Europe: Since the re-opening of relations with Iran in the mid-1990s, the EU has become Iran’s largest trading partner with 35 percent of total market share, ahead of Japan with 12.3 percent and China with 9.1 percent. EU exports to Iran have doubled since 1999.

Japan: Iran is the third largest exporter of oil to Japan, accounting for about 15.9 percent of its oil needs. In February 2004, Japan’s Inpex Corp signed a major deal with Tehran for 75 percent of development rights of the huge Azedegan oil field, one of the largest in the Middle East. Under heavy pressure from Washington, the share has now been slashed to just 10 percent.

China: Iran accounts for some 14 percent of China’s oil imports and is its number two supplier after Saudi Arabia. China’s state-owned Sinopec Group has signed a $70 billion deal to develop Iran’s Yadavarn oil field in exchange for a 25-year contract to purchase Iranian liquefied natural gas (LNG). Beijing continues to reject US demands to cut its investments.

Russia: Moscow has had a highly profitable economic relationship with Iran. Russian companies, employing tens of thousands of people, have nearly completed Iran’s first nuclear power reactor at Bushehr. The project was estimated to be worth $US1 billion, and another $5 billion in future reactor contracts are in the offing.

India and Pakistan: New Delhi and Islamabad have signed a deal with Tehran for the construction of a $7 billion gas pipeline from Iran via Pakistan to India. Both countries have come under pressure from Washington to tear up the deal.
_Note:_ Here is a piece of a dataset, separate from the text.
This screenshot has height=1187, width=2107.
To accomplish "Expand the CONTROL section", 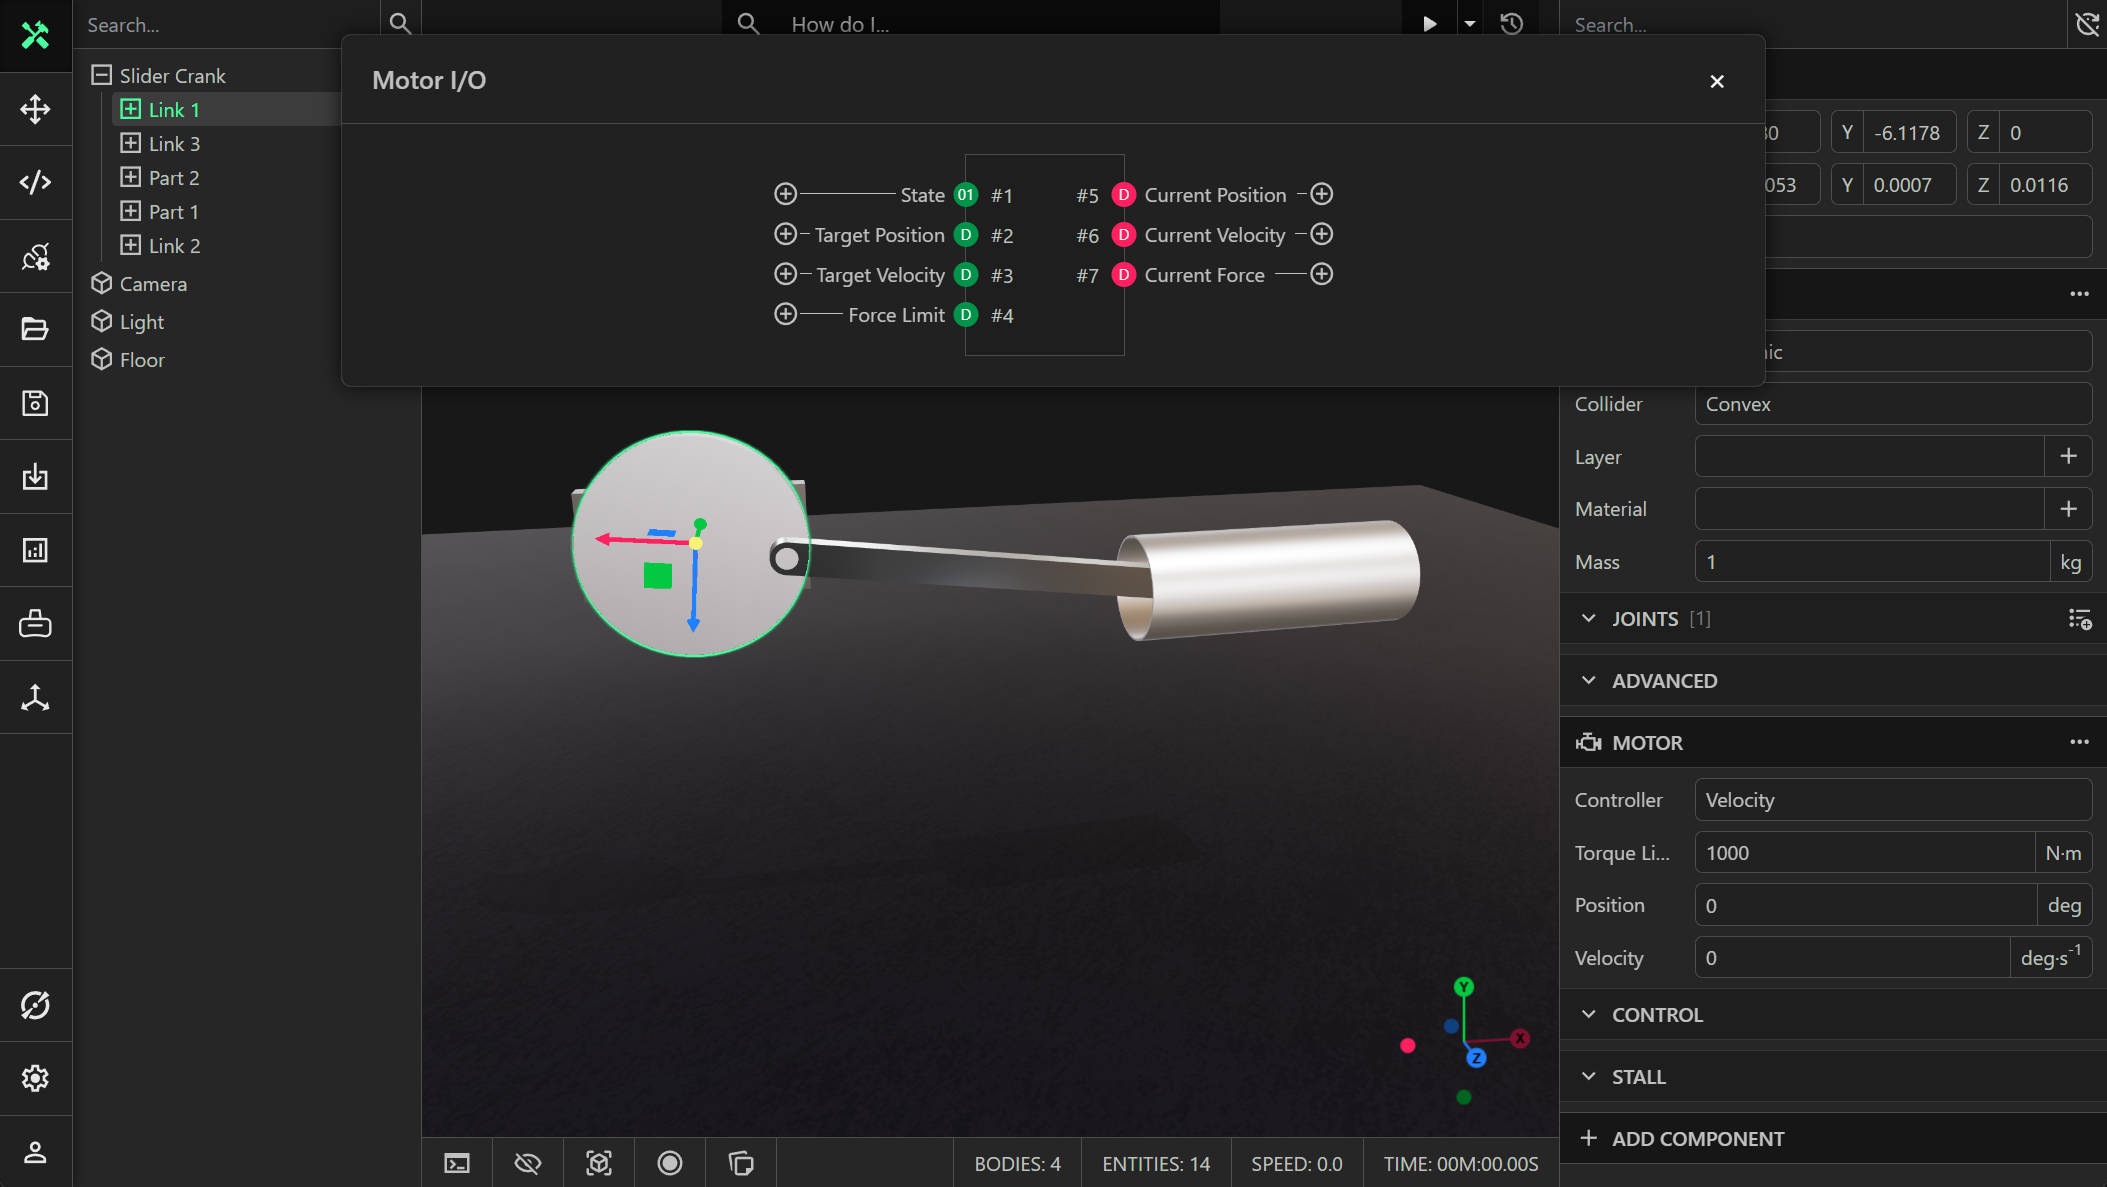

Any end to the confrontation with Iran would result in a rapid acceleration in all these plans to the detriment of the US. Without the economic clout to outbid its rivals, the only means left to US imperialism is military. That is what lies behind the Bush administration escalating military threats against Iran and the Middle East as a whole. As can be seen, any war against Iran has the potential to trigger a far wider conflagration as the other major power conclude the only way to defend their interests is through war.

The working class must have its own answer to this eruption of militarism. The states that were carved out of the Middle East by British and French imperialism in the wake of World War I and the collapse of the Ottoman Empire are completely artificial. The US is now seeking to reshape the region in its own interests. The working class must answer this with its own plan: a unified struggle for the United Socialist States of the Middle East as part of the broader international struggle for socialism.

The WSWS statement of January 22 calling for the revival of the antiwar movement is 2007 is crucial. It provided the essential political program for a counteroffensive by working people around the world. It makes an important appeal to workers in the Middle East:

“Working people in the Middle East must reject the fomenting of ethnic and religious differences, which has already produced a sectarian bloodbath in Iraq and threatens to plunge the entire region into conflict. The answer to imperialist aggression and anti-Muslim racism is not a retreat into Islamic fundamentalism, which invariably serves the interests of one or other faction of the ruling elite, but the unification of the working class throughout the Middle East with its class brothers and sisters around the world on the basis of socialist internationalism.”

It is an appeal that will inevitably produce a response among layers in the Middle East looking for a way out of the maelstrom that has been created by the wars of the Bush administration.